You can dig through the voluminous amount of documents that the Education Department posted online from each state, or read their cheat sheet for advice on how to make the outside peer reviewers, and federal officials, happy. (Thanks to the loyal Politics K-12 reader for flagging this document for us, which remains fairly hidden on the department's website. We always appreciate such tips!)
Here are the biggest flaws in state applications that peer reviewers had concerns about:
- A lack of consultation with relevant stakeholders in creating the waiver proposal. The department requires that states "meaningfully" engage with teachers, unions, parents, and community organizations, and even modify their waiver proposals based on that input. In particular, peer reviewers found that many states did not actively engage with teachers and groups representing English learners and students with disabilities. Still, all states that applied for a first-round waiver (there were 11), except New Mexico, won a waiver.
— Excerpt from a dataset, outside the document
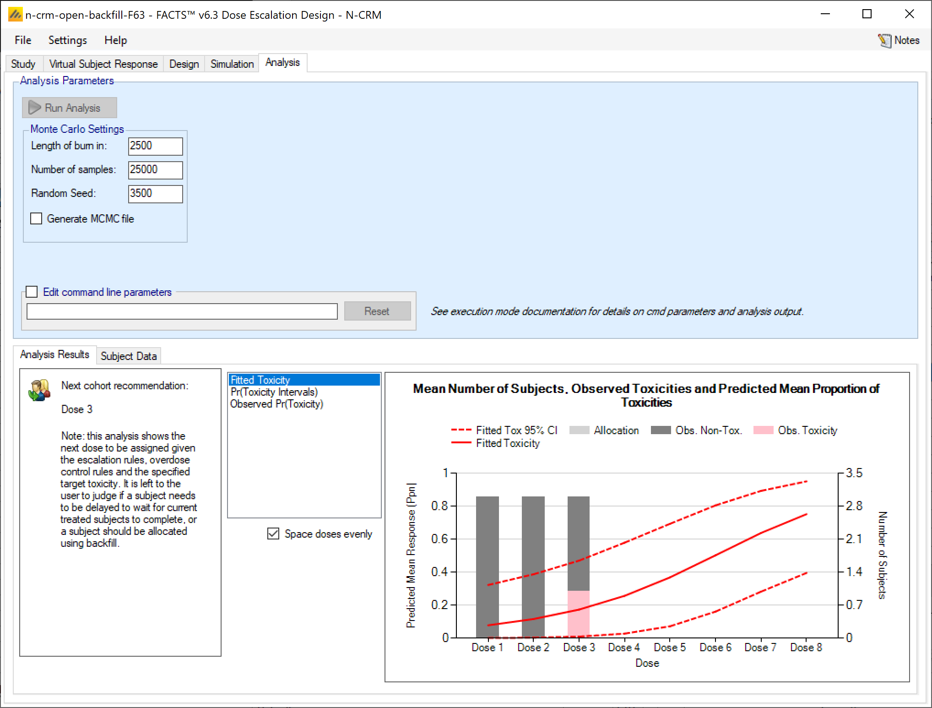
Task: Open the Settings menu
Action: [67, 40]
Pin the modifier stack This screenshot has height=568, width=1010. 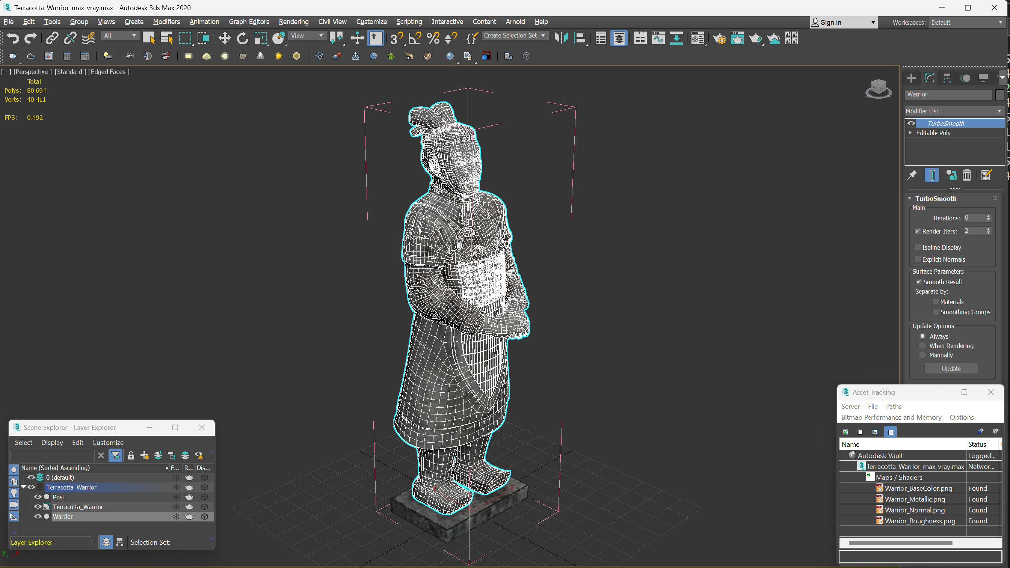click(x=912, y=175)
- Very, very, very weak plans for helping students with disabilities and English learners. The peer reviewers found most states offered weak professional development plans to help teachers prepare special education students and English learners for college- and career-ready standards. The peer reviewers found, for example, that many state plans only included professional development for special education teachers, and not all teachers who teach students with disabilities. In addition, many state plans proposed generic interventions for struggling schools and students, instead of targeted ones aimed at students with disabilities and ELLs. What's more, the peer reviewers cited "multiple weaknesses" in how states planned to evaluate teachers in those two areas. The weakness in ELL plans has already been detailed by Lesli Maxwell over at Learning the Language.
- New grading systems were complex and difficult for average folks to understand. Politics K-12 wholeheartedly agrees with this one. The peer reviewers were concerned that the indexes, grades, or whatever a state called it included so many factors and calculations that parents and educators would be confused about what matters most in a grade and how it was calculated. The judges were particularly concerned that graduation rates were given the short shrift in these new grading systems.
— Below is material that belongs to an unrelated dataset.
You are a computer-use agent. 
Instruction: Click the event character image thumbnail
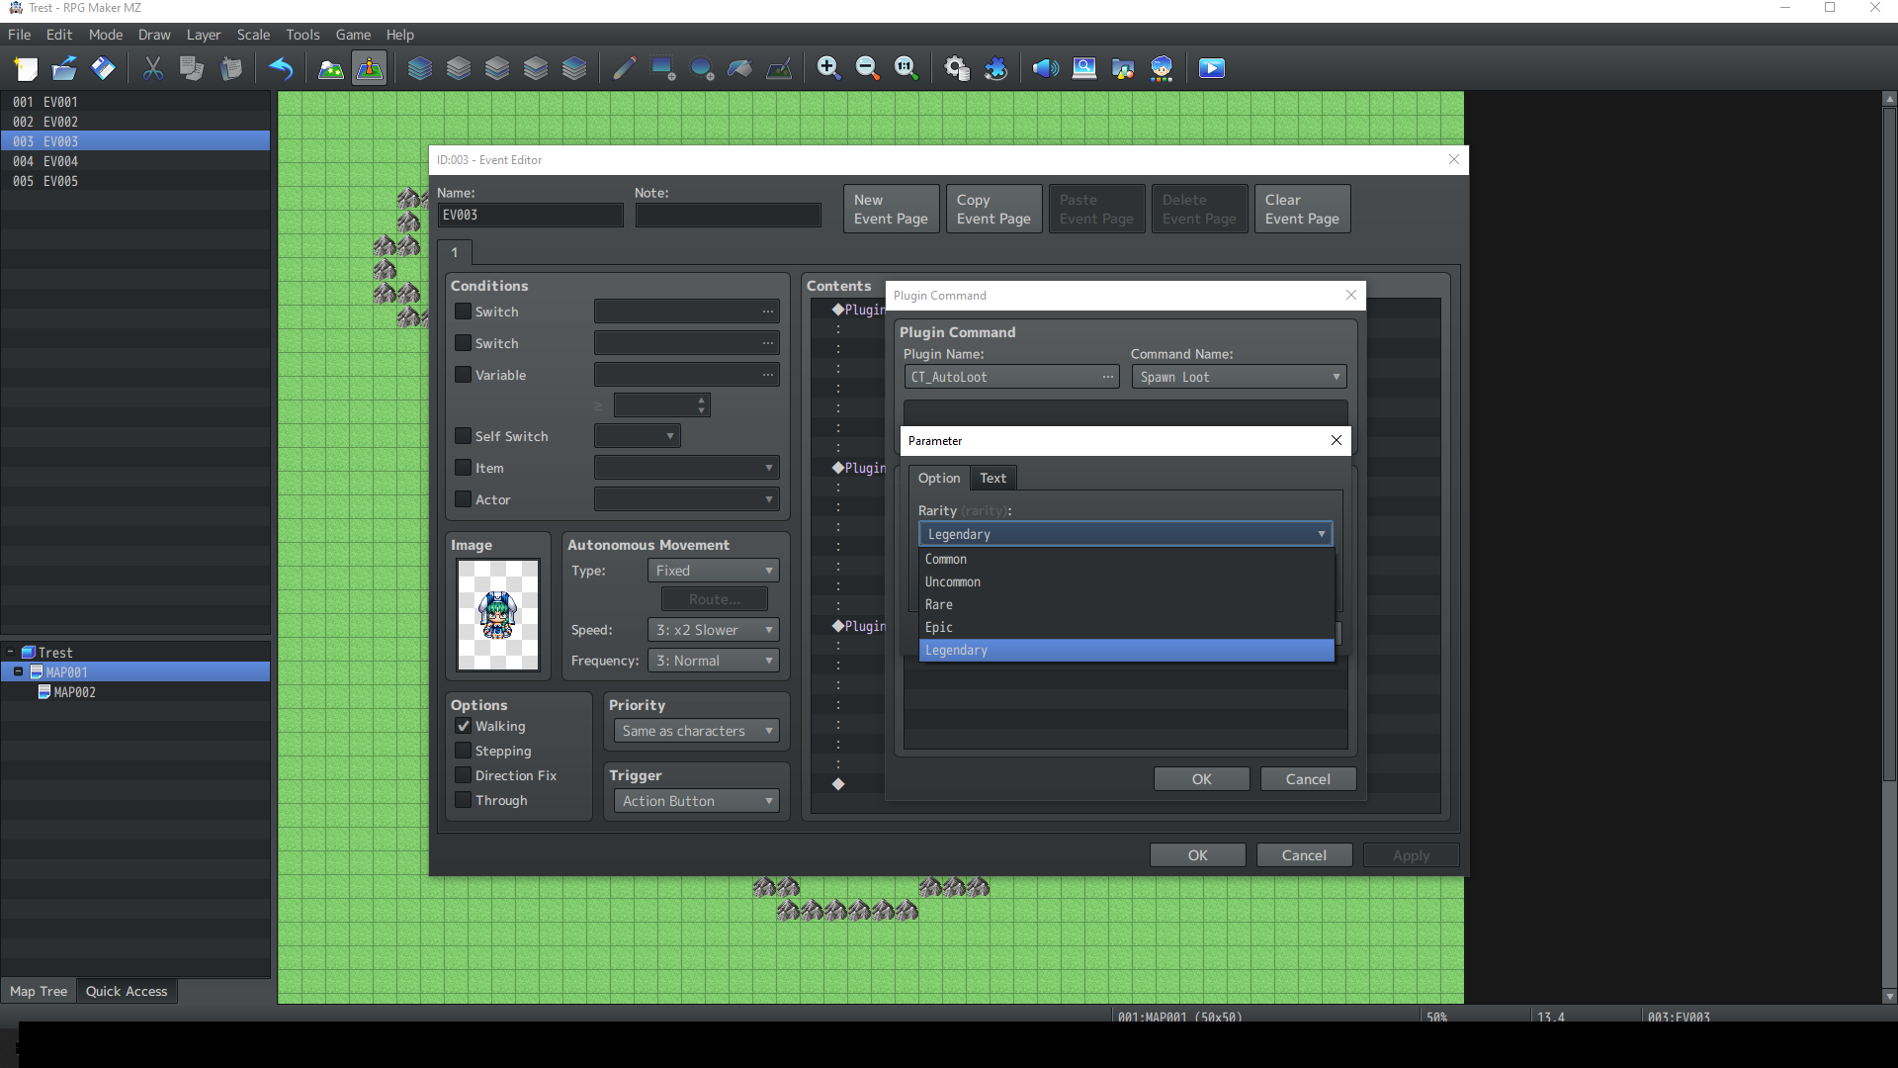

- Traditional NCLB subgroups were overlooked. This has been a big theme, and concern, as groups have pored over the waiver applications since many states are planning to combine smaller subgroups of at-risk students into one bigger "super subgroup." The peers were worried that one high-performing bunch in a super-subgroup could mask the low performance of another. The peers wanted to see more safeguards built into plans to ensure that doesn't happen.
- Significant weaknesses in using annual achievement targets to drive incentives and interventions for schools that are not in the lowest-performing category. Apparently, many states overlooked that other schools besides the worst of the worst may need help, too. Peer reviewers wanted to see states include interventions for schools, for example, where one subgroup was really struggling.
- Vague plans for developing and implementing teacher and principal evaluation systems. Many state plans weren't specific about how they would choose evaluation measures and how they would be applied uniformly across all school districts, and in non-tested grades and subjects.